_What you need to do_
**1.** Set down, word for word, the part of the article on the Morecambe Bay Investigation that opens with the words containing "Mr Halsall, who" and closes with "to the job.".
**2.** Answer these questions using the article on the Furness General Hospital maternity unit:
(a) Between which years does the article say the hospital's services were in a catastrophic state?
(b) Who took the interviews for the investigation, and in what year?
(c) How much was the severance package Tony Halsall received when he left the trust?
**3.** Continue the news article about the Furness General Hospital maternity failings, starting after its last sentence.

_Document section_
══════════════════════════════
HOSPITAL bosses knew babies were dying in a dysfunctional maternity unit – but they did not believe the cases were linked, newly published interviews taken during a national investigation have revealed.

The devastating admission is given within transcripts of accounts given during the Morecambe Bay Investigation into deadly failings within Barrow's Furness General Hospital.

Details within the 100 documents show the catastrophic state of services awaiting mums and new babies at the hospital between 2004 and 2013 as well as appalling levels of management dysfunction within its parent trust.

RELATED ARTICLE: Full extent of poor care given to baby Joshua revealed in new investigation

The interviews, taken by patient safety expert Dr Bill Kirkup during 2014, paint a picture of a maternity unit running on skeleton staff who relied on failing and faulty equipment to monitor the welfare of women in labour and unborn babies – and where consultants were described as "untouchable".

Serious incidents in maternity were reported "more than once a month" but quickly "downgraded" following internal investigations and often not followed up.

Midwives taught each other mandatory skills training and increasing numbers of babies who needed special care "trickled" onto the general maternity ward instead of being admitted to the neo-natal unit.

Crucially, the man in charge of running the University Hospitals of Morecambe Bay NHS Foundation Trust, its former chief executive Tony Halsall, admitted in his interview with the investigation panel that senior leaders at the trust knew about a cluster of five deaths at FGH in 2008 – though he maintained he did not believe they were linked at the time.

Mr Halsall, who left UHMBT in 2012 with a £225,000 severance package and a secondment to the NHS Confederation, went on to weigh in on staff working within FGH's maternity department, stating many were not up to the job.

He said: "There are points in time when people just recruited.

"If you can get somebody to turn up with the right qualification and look alright we say 'right, ok,' who, in different circumstances in a competitive process, you might not have put in place.

"I think we had quite a few people in that guise."

Mr Halsall added: "We also knew that we had difficulties keeping people's skill levels up especially in terms of being in an isolated hospital and we had a fair bit of resistance from people who didn't see this as a problem."
══════════════════════════════
_Given data_
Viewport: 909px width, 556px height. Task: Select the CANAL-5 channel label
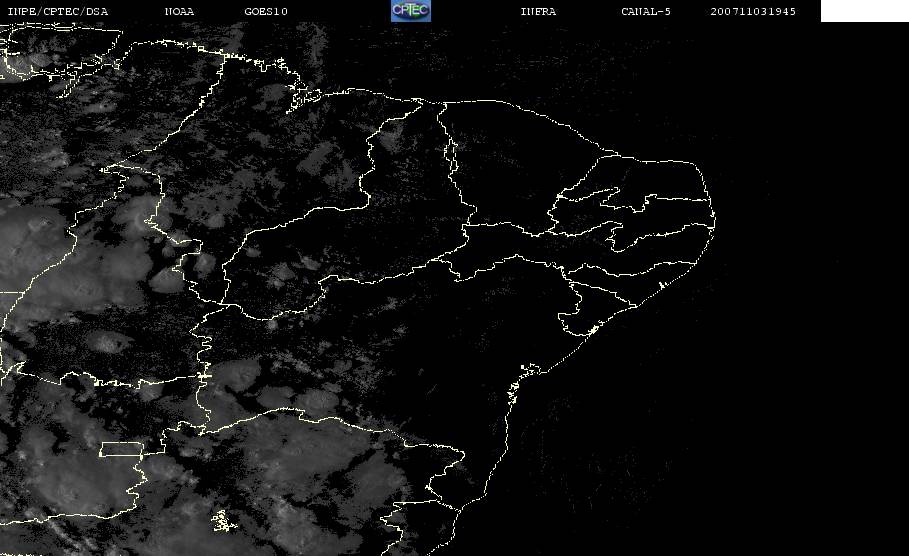(x=645, y=12)
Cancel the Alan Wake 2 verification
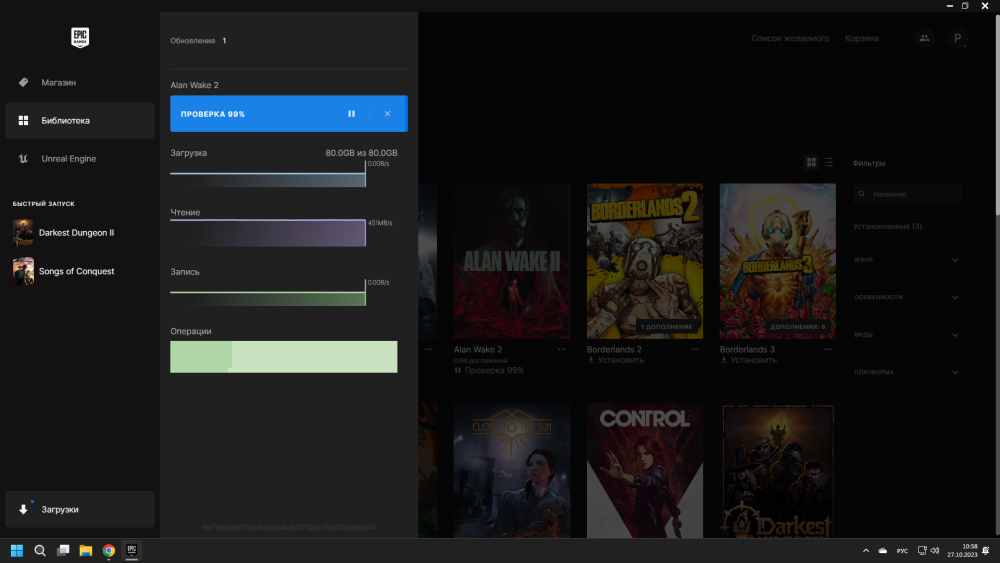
══════════════════════════════
_Responses for each task_
**1.**
Mr Halsall, who left UHMBT in 2012 with a £225,000 severance package and a secondment to the NHS Confederation, went on to weigh in on staff working within FGH's maternity department, stating many were not up to the job.

**2.**
(a) Between 2004 and 2013.
(b) Dr Bill Kirkup, a patient safety expert, took them in 2014.
(c) £225,000.

**3.**
Mr Halsall went on to label the Fielding Report, a document which should have alerted the trust to serious problems on the unit in 2010 but which was discovered languishing in a filing cabinet, as "a poor quality report" which was not "up to scratch".

He said the report had "got lost" while he was dealing with Monitor and the Care Quality Commission in a bid to achieve foundation trust status for the organisation.

The damning Morecambe Bay Investigation concluded 11 babies and one mother died as a direct result of poor care and a "toxic" culture at Barrow's hospital between 2004 and 2013.

A further five babies and two mothers might have been saved if they had received better care, the report states.

FGH midwife Lindsey Biggs, who was struck off the nursing and midwifery register last month for failing to properly care for baby Joshua Titcombe before he died, told Dr Kirkup during her interview that she had never been formally questioned about his case.

Ms Biggs, 38, said: "Considering I was a midwife involved in a case that happened in 2008, nobody has ever asked me what happened, nobody.

"Apart from my head of midwifery who phoned me at home to ask 'can you tell me what happened on your shift' and I did. But nobody else has ever asked me."

RELATED ARTICLE: Midwives failed in their care of baby Joshua, experts rule

Other interviewees who were among the 118 people to take part in the Morecambe Bay Investigation, include those who lost loved ones died at the unit, as well as staff members and local and national health leaders.

Further transcripts are set to be published in the new year.

Dr David Walker, UHMBT medical director, said: "The publication of the report of the Morecambe Bay Investigation was a watershed moment, not just for the trust but for those families and communities that have been so tragically let down by past failures.

He added: "It was important that we didn’t just treat the recommendations as a ‘check list’ of actions because we owed it to everyone involved to demonstrate we would truly learn from it.

"Building has started on our brand new maternity unit and it is due to be completed and handed over to the trust by December 2017.

"However, there is still a lot of work for us to do to further improve services across the trust and regain the trust of the public and we will continue to work with some of those involved in the Morecambe Bay Investigation and the wider communities to do so."